It turned out to be one of the best brawls Mobile ever had, with chairs broken over people’s heads, radio patrol cars and cops. Ramón Herrera, who managed to throw a couple of good haymakers at the North American, went back to the ship at one in the morning, singing like Daniel Santos. He said it was the last time he would go aboard. And, indeed, it was.

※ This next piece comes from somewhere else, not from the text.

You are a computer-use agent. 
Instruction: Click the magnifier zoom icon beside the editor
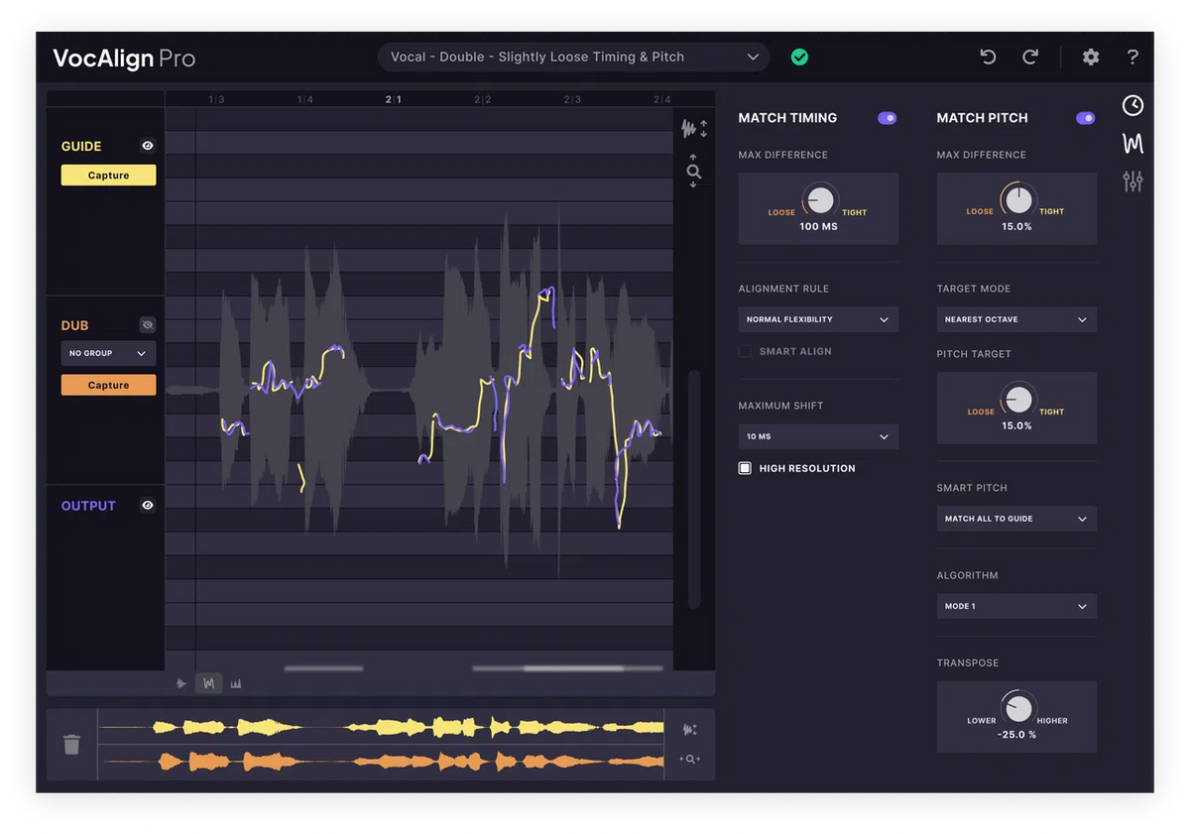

At three in the morning on the twenty-fourth, the
Caldas
weighed anchor at Mobile, bound for Cartagena. We were all happy to be going home. And we were all taking along gifts. Chief Gunner’s Mate Miguel Ortega seemed happiest of all. I don’t think another sailor was ever as prudent as Miguel Ortega. During his eight months in Mobile he hadn’t squandered a dollar. All the money he got he invested in presents for his wife, who was waiting
for him in Cartagena. As we boarded that morning, Ortega was on the bridge, talking about his wife and children, which was no coincidence, because he never talked of anything else. He had a refrigerator, an automatic washer, a radio, and a stove for them. Twelve hours later, Ortega would be stretched out in his bunk, dying of seasickness. And twenty-four hours later, he would be dead at the bottom of the sea.

Death’s guests

When a vessel weighs anchor, the order is issued: “Service personnel, to your stations.” Everyone is supposed to remain at his station until the ship has left port. Standing quietly at my station in front of the torpedo tubes, I watched the lights of Mobile fade into the mist, but I wasn’t thinking of Mary. I thought about the sea. I knew that on the following day we would be in the Gulf of Mexico, and at that time of year it was a dangerous route. Since dawn I hadn’t seen Lieutenant Jaime Martínez Diago, second in command and the only officer to die in the catastrophe. He was tall and husky, a taciturn man whom I had seen on very few occasions. I knew that he was a native of Tolima and a fine person.

But that morning I did see First Warrant Officer Julio Amador Caraballo, a tall, well-built man, who passed by me, looking at the fading lights of Mobile, and went off to his station. I think it was the last time I saw him aboard the ship.

None of the crew of the
Caldas
was more vocal about his delight at going home than Warrant Officer Elías Sabogal, the chief engineer. He was a sea wolf. Small, leathery,
robust, and talkative, he was about forty years old, and I think he had spent most of those years talking.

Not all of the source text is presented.